**How to complete this task**
Print each record exactly, with no word added or removed.

[Data extracted from a collection]
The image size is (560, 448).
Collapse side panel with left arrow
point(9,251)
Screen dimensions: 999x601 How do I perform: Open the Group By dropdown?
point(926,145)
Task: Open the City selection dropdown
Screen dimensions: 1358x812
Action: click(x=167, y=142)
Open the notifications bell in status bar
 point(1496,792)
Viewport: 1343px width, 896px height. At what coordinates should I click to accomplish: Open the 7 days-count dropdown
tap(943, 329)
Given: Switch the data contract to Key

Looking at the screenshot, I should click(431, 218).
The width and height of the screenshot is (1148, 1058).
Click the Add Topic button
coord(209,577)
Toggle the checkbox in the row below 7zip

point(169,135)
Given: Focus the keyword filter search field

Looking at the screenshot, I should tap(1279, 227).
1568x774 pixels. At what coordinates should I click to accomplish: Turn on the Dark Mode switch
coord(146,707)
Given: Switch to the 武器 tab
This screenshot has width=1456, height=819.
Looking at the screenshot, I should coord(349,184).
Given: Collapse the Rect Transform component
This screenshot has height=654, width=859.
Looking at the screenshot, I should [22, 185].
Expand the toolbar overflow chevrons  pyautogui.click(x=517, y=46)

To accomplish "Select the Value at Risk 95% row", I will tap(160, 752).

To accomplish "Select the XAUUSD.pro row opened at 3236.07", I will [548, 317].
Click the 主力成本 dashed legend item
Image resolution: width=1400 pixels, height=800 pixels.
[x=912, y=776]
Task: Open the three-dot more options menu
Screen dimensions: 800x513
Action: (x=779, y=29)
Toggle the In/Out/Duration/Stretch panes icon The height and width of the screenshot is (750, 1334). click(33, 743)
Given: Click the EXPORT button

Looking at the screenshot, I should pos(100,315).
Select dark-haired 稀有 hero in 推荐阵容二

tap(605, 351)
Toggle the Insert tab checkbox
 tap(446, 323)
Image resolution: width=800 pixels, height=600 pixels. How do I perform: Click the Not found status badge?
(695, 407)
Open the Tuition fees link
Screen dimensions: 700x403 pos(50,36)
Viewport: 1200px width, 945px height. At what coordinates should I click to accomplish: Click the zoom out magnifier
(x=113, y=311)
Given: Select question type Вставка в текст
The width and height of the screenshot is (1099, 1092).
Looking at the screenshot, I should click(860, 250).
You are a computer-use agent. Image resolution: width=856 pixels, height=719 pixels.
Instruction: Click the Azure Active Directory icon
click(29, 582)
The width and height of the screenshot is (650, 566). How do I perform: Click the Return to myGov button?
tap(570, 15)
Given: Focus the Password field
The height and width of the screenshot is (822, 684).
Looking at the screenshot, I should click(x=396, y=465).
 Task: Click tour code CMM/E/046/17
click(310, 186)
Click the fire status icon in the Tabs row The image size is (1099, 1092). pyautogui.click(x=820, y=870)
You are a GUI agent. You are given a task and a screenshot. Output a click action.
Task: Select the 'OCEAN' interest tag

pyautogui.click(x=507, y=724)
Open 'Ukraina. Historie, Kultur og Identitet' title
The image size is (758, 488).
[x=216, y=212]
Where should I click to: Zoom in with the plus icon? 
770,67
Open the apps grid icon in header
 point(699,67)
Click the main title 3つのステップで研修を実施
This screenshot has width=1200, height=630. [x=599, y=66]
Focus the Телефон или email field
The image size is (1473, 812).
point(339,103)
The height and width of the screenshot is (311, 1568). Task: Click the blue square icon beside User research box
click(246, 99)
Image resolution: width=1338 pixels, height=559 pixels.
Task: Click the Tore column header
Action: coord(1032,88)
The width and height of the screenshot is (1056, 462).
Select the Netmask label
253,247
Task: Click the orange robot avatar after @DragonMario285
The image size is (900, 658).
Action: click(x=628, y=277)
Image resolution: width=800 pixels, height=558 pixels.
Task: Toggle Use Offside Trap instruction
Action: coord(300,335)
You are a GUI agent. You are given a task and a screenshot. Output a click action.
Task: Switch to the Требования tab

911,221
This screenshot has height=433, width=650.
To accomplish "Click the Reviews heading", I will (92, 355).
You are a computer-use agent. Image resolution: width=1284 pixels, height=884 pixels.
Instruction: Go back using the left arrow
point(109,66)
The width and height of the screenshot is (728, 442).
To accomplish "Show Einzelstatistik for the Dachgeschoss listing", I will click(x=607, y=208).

**Completed exercise**
The image size is (560, 448).
Collapse side panel with left arrow
point(9,251)
Screen dimensions: 999x601 How do I perform: Open the Group By dropdown?
point(926,145)
Task: Open the City selection dropdown
Screen dimensions: 1358x812
Action: click(x=167, y=142)
Open the notifications bell in status bar
 point(1496,792)
Viewport: 1343px width, 896px height. At what coordinates should I click to accomplish: Open the 7 days-count dropdown
tap(943, 329)
Given: Switch the data contract to Key

Looking at the screenshot, I should click(431, 218).
The width and height of the screenshot is (1148, 1058).
Click the Add Topic button
coord(209,577)
Toggle the checkbox in the row below 7zip

point(169,135)
Given: Focus the keyword filter search field

Looking at the screenshot, I should tap(1279, 227).
1568x774 pixels. At what coordinates should I click to accomplish: Turn on the Dark Mode switch
coord(146,707)
Given: Switch to the 武器 tab
This screenshot has width=1456, height=819.
Looking at the screenshot, I should coord(349,184).
Given: Collapse the Rect Transform component
This screenshot has height=654, width=859.
Looking at the screenshot, I should [22, 185].
Expand the toolbar overflow chevrons  pyautogui.click(x=517, y=46)

To accomplish "Select the Value at Risk 95% row", I will tap(160, 752).

To accomplish "Select the XAUUSD.pro row opened at 3236.07", I will [548, 317].
Click the 主力成本 dashed legend item
Image resolution: width=1400 pixels, height=800 pixels.
[x=912, y=776]
Task: Open the three-dot more options menu
Screen dimensions: 800x513
Action: (x=779, y=29)
Toggle the In/Out/Duration/Stretch panes icon The height and width of the screenshot is (750, 1334). click(33, 743)
Given: Click the EXPORT button

Looking at the screenshot, I should pos(100,315).
Select dark-haired 稀有 hero in 推荐阵容二

tap(605, 351)
Toggle the Insert tab checkbox
 tap(446, 323)
Image resolution: width=800 pixels, height=600 pixels. How do I perform: Click the Not found status badge?
(695, 407)
Open the Tuition fees link
Screen dimensions: 700x403 pos(50,36)
Viewport: 1200px width, 945px height. At what coordinates should I click to accomplish: Click the zoom out magnifier
(x=113, y=311)
Given: Select question type Вставка в текст
The width and height of the screenshot is (1099, 1092).
Looking at the screenshot, I should click(860, 250).
You are a computer-use agent. Image resolution: width=856 pixels, height=719 pixels.
Instruction: Click the Azure Active Directory icon
click(29, 582)
The width and height of the screenshot is (650, 566). How do I perform: Click the Return to myGov button?
tap(570, 15)
Given: Focus the Password field
The height and width of the screenshot is (822, 684).
Looking at the screenshot, I should click(x=396, y=465).
 Task: Click tour code CMM/E/046/17
click(310, 186)
Click the fire status icon in the Tabs row The image size is (1099, 1092). pyautogui.click(x=820, y=870)
You are a GUI agent. You are given a task and a screenshot. Output a click action.
Task: Select the 'OCEAN' interest tag

pyautogui.click(x=507, y=724)
Open 'Ukraina. Historie, Kultur og Identitet' title
The image size is (758, 488).
[x=216, y=212]
Where should I click to: Zoom in with the plus icon? 
770,67
Open the apps grid icon in header
 point(699,67)
Click the main title 3つのステップで研修を実施
This screenshot has width=1200, height=630. [x=599, y=66]
Focus the Телефон или email field
The image size is (1473, 812).
point(339,103)
The height and width of the screenshot is (311, 1568). Task: Click the blue square icon beside User research box
click(246, 99)
Image resolution: width=1338 pixels, height=559 pixels.
Task: Click the Tore column header
Action: coord(1032,88)
The width and height of the screenshot is (1056, 462).
Select the Netmask label
253,247
Task: Click the orange robot avatar after @DragonMario285
The image size is (900, 658).
Action: click(x=628, y=277)
Image resolution: width=800 pixels, height=558 pixels.
Task: Toggle Use Offside Trap instruction
Action: coord(300,335)
You are a GUI agent. You are given a task and a screenshot. Output a click action.
Task: Switch to the Требования tab

911,221
This screenshot has height=433, width=650.
To accomplish "Click the Reviews heading", I will (92, 355).
You are a computer-use agent. Image resolution: width=1284 pixels, height=884 pixels.
Instruction: Go back using the left arrow
point(109,66)
The width and height of the screenshot is (728, 442).
To accomplish "Show Einzelstatistik for the Dachgeschoss listing", I will click(x=607, y=208).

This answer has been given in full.